__Activity__: Pull every line from the records that has the word "search" in it.

__Extracted information__:
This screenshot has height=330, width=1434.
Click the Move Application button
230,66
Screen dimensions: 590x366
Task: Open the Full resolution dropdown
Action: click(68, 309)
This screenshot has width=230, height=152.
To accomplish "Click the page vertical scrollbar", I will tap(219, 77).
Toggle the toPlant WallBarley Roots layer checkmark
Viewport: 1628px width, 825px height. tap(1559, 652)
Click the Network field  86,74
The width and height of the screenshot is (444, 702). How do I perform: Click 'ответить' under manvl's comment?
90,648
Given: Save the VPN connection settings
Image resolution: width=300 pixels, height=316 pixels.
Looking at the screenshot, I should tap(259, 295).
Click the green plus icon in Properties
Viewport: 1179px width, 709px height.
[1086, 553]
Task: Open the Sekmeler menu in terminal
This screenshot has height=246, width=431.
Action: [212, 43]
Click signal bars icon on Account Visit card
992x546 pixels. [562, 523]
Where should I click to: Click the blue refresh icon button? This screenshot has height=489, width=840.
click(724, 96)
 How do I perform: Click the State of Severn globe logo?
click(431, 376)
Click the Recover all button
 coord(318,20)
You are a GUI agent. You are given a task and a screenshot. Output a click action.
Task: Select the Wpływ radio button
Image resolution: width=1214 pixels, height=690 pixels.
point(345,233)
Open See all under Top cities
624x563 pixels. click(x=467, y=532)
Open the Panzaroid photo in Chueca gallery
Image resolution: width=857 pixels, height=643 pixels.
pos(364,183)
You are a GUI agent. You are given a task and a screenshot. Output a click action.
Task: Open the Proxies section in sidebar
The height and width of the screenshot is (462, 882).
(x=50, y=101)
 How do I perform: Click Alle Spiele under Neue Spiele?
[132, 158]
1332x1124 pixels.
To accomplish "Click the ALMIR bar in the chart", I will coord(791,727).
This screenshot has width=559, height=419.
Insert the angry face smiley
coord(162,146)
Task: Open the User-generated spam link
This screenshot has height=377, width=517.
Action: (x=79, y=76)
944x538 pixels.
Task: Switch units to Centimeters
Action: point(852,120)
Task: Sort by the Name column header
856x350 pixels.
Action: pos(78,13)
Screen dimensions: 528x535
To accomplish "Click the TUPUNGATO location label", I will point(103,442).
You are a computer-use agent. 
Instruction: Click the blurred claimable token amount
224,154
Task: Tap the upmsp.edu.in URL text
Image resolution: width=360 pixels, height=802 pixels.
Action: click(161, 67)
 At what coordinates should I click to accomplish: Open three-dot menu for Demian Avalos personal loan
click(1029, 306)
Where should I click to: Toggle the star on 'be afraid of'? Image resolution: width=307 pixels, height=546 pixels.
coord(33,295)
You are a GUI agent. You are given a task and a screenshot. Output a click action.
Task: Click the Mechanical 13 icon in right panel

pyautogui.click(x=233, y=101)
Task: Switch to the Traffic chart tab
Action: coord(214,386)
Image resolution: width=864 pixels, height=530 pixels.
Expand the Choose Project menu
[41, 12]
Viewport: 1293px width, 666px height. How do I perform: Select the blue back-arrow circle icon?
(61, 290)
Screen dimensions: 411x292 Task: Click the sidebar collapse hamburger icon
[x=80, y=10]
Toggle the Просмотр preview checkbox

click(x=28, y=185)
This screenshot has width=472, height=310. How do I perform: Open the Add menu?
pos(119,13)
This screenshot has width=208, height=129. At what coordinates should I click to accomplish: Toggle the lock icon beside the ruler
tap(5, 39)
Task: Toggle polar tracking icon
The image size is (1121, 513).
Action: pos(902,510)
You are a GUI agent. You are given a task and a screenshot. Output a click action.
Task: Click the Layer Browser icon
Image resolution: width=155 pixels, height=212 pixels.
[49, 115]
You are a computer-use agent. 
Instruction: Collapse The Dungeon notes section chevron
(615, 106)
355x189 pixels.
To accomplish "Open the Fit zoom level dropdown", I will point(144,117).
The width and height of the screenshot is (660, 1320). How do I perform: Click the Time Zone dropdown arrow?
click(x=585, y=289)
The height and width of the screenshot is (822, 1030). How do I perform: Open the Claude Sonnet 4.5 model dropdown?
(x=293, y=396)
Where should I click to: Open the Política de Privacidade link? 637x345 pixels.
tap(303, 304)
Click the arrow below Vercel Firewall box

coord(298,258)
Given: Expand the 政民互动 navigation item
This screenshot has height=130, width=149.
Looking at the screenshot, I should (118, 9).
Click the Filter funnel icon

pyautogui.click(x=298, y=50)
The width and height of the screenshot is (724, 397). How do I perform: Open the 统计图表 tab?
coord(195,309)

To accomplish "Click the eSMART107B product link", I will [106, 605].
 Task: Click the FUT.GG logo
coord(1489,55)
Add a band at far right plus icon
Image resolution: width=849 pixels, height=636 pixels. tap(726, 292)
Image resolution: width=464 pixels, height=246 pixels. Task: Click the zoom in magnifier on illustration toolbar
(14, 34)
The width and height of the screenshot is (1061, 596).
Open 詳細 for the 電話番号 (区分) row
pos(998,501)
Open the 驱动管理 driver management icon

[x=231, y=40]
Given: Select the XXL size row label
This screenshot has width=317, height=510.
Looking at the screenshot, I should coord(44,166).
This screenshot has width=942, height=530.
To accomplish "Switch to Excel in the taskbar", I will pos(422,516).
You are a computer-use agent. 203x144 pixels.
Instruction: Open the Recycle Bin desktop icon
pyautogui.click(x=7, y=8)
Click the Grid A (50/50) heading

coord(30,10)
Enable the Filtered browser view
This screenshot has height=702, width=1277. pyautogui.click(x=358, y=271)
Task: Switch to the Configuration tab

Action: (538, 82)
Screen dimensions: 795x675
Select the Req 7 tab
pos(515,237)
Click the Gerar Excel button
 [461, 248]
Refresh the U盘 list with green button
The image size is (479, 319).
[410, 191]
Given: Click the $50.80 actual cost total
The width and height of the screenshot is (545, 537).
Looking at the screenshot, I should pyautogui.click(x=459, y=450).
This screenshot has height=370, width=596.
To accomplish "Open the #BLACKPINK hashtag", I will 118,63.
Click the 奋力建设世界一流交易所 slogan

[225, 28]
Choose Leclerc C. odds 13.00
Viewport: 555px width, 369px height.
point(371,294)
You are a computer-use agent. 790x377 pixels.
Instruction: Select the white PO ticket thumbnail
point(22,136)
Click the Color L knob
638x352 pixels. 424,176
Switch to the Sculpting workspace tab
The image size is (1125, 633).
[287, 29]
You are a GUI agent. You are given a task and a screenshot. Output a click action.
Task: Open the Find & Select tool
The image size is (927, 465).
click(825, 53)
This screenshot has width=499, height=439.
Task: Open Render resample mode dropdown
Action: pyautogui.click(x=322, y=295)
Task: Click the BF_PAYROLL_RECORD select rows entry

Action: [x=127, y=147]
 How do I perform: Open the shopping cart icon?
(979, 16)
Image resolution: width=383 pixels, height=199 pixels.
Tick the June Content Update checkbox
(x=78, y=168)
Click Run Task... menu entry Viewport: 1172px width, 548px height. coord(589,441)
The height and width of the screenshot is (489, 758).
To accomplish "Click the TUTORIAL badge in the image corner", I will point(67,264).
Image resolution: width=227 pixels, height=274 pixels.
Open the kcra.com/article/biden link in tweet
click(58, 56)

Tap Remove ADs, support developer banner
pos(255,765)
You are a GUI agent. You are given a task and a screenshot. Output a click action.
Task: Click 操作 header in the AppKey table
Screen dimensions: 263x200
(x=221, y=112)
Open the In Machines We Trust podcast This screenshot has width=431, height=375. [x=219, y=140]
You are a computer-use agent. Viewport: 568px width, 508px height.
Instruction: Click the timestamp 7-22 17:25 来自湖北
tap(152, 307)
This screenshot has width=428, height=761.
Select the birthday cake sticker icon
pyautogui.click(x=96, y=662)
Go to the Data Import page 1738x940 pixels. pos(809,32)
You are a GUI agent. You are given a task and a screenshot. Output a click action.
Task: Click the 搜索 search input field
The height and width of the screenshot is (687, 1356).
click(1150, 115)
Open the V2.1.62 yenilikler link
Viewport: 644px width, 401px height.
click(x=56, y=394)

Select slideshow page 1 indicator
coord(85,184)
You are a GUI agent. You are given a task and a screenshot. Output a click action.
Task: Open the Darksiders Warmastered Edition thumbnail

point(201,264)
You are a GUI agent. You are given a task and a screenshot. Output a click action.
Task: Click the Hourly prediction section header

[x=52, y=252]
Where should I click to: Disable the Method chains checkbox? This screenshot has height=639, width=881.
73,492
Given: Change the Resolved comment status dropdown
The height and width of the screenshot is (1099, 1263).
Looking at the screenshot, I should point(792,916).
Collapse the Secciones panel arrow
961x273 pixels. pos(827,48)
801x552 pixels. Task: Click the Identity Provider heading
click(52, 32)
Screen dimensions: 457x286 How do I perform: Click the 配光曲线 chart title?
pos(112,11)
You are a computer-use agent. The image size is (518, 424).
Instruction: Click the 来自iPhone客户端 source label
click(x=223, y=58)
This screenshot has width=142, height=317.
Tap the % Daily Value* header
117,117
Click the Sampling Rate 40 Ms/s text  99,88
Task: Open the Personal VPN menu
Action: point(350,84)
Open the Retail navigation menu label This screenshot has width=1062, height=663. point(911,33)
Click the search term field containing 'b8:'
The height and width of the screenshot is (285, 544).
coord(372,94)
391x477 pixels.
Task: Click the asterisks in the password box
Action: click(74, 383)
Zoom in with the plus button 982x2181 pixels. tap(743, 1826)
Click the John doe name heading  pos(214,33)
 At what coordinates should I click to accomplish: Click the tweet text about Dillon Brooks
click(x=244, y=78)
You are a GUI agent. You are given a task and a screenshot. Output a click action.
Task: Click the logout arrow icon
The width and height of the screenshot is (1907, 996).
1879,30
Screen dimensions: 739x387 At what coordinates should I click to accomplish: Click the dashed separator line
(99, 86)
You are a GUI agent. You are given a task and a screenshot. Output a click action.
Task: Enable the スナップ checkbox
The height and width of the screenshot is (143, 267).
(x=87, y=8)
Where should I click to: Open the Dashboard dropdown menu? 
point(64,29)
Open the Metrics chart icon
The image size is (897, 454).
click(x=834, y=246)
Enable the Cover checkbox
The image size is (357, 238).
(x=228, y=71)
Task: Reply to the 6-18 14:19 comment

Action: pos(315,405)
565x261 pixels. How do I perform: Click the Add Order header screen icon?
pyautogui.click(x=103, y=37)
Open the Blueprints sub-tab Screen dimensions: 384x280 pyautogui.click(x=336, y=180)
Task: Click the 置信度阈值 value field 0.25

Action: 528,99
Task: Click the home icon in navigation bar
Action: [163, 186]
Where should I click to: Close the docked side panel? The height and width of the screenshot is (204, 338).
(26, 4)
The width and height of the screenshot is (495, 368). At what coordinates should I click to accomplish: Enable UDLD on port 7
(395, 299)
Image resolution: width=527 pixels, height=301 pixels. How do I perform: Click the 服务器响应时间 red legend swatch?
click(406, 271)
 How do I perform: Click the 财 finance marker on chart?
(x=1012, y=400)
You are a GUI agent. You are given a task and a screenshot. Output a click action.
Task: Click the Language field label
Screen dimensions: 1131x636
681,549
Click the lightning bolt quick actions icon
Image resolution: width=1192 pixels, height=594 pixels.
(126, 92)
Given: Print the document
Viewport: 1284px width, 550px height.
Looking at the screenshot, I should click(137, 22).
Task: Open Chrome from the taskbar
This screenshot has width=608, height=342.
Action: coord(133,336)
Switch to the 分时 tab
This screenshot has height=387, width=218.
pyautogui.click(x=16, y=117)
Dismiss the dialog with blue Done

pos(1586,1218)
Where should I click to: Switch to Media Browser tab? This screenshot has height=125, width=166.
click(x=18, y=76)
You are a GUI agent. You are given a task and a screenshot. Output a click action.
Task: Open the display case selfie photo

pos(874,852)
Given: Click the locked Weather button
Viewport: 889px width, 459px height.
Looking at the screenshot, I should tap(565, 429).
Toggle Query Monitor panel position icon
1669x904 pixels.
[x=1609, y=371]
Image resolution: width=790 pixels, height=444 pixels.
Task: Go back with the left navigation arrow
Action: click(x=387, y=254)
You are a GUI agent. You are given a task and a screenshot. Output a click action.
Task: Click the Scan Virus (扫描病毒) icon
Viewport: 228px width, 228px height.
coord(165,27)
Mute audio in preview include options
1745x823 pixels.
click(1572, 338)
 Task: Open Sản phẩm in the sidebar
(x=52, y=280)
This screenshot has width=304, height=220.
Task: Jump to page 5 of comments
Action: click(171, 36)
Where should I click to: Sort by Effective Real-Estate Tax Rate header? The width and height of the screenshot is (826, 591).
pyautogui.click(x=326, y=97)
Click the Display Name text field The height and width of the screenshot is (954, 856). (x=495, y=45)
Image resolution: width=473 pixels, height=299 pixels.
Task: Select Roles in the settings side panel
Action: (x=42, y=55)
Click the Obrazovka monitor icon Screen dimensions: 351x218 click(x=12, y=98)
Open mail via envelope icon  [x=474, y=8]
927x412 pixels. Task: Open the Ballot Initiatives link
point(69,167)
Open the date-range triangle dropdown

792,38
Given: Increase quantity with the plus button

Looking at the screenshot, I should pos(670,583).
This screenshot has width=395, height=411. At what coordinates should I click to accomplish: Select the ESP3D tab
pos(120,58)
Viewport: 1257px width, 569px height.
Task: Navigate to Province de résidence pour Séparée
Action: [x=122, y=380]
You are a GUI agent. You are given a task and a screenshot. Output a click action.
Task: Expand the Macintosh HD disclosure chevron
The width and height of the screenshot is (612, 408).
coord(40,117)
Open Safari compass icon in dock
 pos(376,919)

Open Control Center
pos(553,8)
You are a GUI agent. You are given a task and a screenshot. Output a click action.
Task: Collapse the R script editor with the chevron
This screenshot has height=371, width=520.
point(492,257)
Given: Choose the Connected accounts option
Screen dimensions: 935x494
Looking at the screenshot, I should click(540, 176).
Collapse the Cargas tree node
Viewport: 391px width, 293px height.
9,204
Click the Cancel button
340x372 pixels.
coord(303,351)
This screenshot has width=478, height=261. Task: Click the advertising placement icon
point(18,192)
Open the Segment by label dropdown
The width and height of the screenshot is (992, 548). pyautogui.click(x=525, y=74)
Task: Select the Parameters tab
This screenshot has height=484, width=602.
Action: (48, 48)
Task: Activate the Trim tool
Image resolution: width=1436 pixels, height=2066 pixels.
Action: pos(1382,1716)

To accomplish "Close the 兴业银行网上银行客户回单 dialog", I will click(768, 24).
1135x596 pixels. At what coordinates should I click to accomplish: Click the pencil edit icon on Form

__Response below__:
Task: Click the 搜索 search input field
Click the search term field containing 'b8:'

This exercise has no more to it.